===== RECORDS PROVIDED

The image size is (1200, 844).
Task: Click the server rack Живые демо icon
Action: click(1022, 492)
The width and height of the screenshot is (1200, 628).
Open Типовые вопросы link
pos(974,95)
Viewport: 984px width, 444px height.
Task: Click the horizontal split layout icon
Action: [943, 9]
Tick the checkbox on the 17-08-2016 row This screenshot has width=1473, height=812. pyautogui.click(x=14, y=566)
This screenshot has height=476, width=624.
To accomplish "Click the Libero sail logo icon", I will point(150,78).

==========
===== RECORDS PROVIDED

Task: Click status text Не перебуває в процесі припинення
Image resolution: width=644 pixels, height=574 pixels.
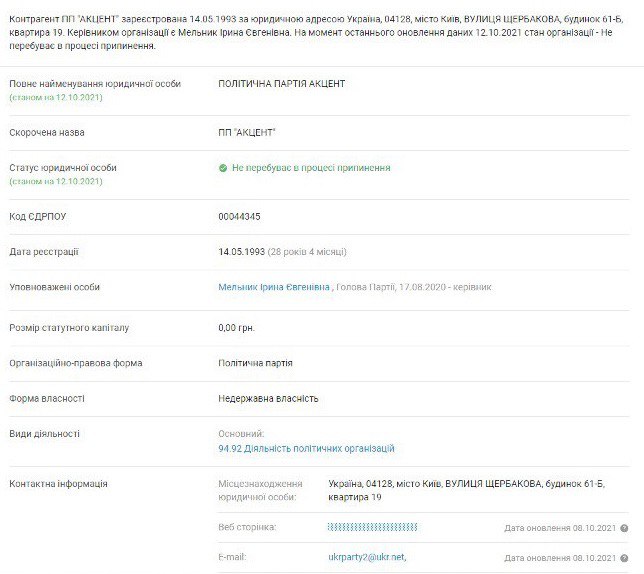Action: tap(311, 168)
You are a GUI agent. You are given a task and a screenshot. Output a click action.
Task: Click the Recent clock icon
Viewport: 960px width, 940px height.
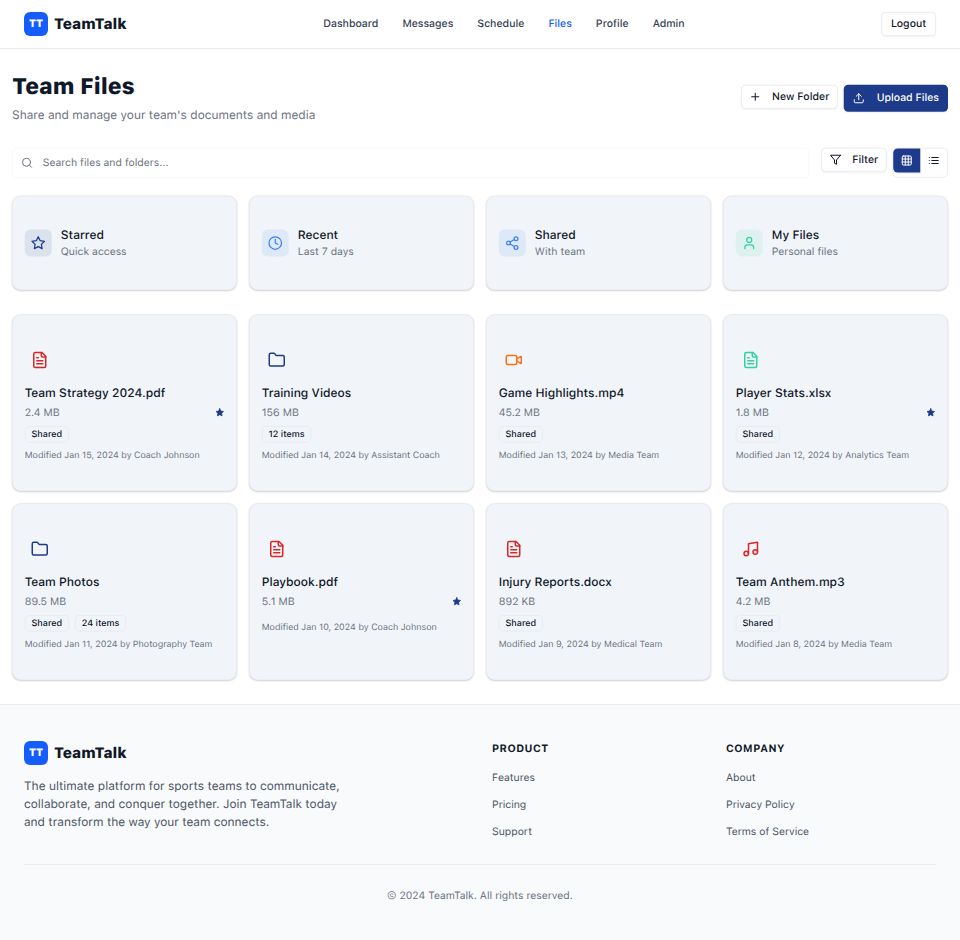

==========

◆ REQUIREMENT ◆
Start with the line above that contains "You are a GUI" and stop after the line that contains "Viewport: 960px width, 940px height.". Output those lines exactly, and only those.

◆ EXERCISE RESPONSE ◆
You are a GUI agent. You are given a task and a screenshot. Output a click action.
Task: Click the Recent clock icon
Viewport: 960px width, 940px height.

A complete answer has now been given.